I encourage the Minister, in the implementation of the SI, to look at how the language can be tweaked to make sure we have greater representation, which is particularly important when the board considers cases that include servicewomen or situations in which a servicewoman has been affected as a victim. The lived experience of the people who are judging someone and making decisions on their career and on prosecution should have an element of familiarity with the experiences of either the person on trial or the witnesses and victims.

Some Government statements on upholding military justice are still more rhetoric than reality. I wish to put on the record the Government’s rejection of the headline recommendation of the Lyons review that murder, manslaughter and rape should be prosecuted in civilian rather than military courts when the offences are committed in the UK, with the Attorney General able to rule otherwise in exceptional cases.

It is a shame that the Government have chosen not to adopt fully the proposal—the headline recommendation—but it is more than disappointing, because the Minister may not have listened to her own recommendations. I do not wish to embarrass her, but last year she co-authored a Defence Committee report on women in the armed forces that argued that the Government should remove court martial jurisdiction over cases of rape and cases of sexual assault with penetration, as well as for cases of domestic violence and child abuse. I know the Minister has been in post for only a short time, but I encourage her to continue to provide challenge within the Ministry of Defence in respect of why the full recommendation was not included in the statutory instruments before us and on how quickly the change will come. Will she set out whether any work on that is in train in the Ministry of Defence?

There is a litany of reasons why this issue is important, including serious backlogs, investigators missing obvious lines of inquiry and the unnecessary retraumatisation of victims. Let me give the Committee two examples taken from the written evidence submitted by the Centre for Military Justice to the Defence Committee inquiry on women in the armed forces. In one case in which a servicewoman reported an alleged sexual assault, the Service Prosecuting Authority accidentally revealed the victim’s home address to the alleged assailant by sending to the alleged perpetrator a letter intended for the victim. That is clearly unacceptable. In another case, where a servicewoman reported sexual assault, court martial transcripts show that a judge advocate remarked of the

“quite appallingly bad police investigation…how stupid was it not to interview the people who were at the scene”.

There is still work to be done, and I encourage the Minister to look at whether that recommendation can be brought back.

It is unsurprising that the recent service justice system policing review said:

“The Service Police do not investigate enough serious crime to be considered proficient”.

That makes a clear distinction between service policing and the civilian role. We must understand the particular demands, stresses and secrecy that may apply in a military environment, and have examples of where that should not apply and where the expertise and familiarity of civilian policing could produce better results for victims and greater confidence in the justice system. The numbers speak for themselves. Ministry of Defence figures show that from 2015 to 2020, the conviction rate for rape cases tried under courts martial was just 9%. Recent data shows that the conviction rate was 59% for similar cases that reached a civilian court. We know that prosecution rates for rape are far too low in civilian courts, but that comparison shows a problem.

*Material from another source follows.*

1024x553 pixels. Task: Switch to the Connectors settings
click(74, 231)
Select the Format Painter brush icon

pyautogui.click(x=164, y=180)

I would be grateful if the Minister answered a number of questions. First, my hon. Friend the Member for Blaenau Gwent made a point about the explanatory memorandum. I am afraid that if the Minister is to serve on Delegated Legislation Committees with me, she will need to know that I, too, read the explanatory memorandums quite closely. I am interested in why the territorial extent of the regulations includes United Kingdom overseas territories but not Gibraltar. Considering the large UK military presence in Gibraltar, why is that particular overseas territory excluded from the regulations? Are the provisions replicated elsewhere, or is a separate statutory instrument needed to deal with Gibraltar’s specific legal jurisdiction?

I am not a fan in impact assessments of the phrase

“no, or no significant, impact”

because I believe that those are two very different things. I know that it is not the Minister’s fault, and that officials who write such explanatory memorandums must use the house style, but there is a difference between no impact and no significant impact. When looking at the impact of any SI, it is unhelpful to have those blurred together.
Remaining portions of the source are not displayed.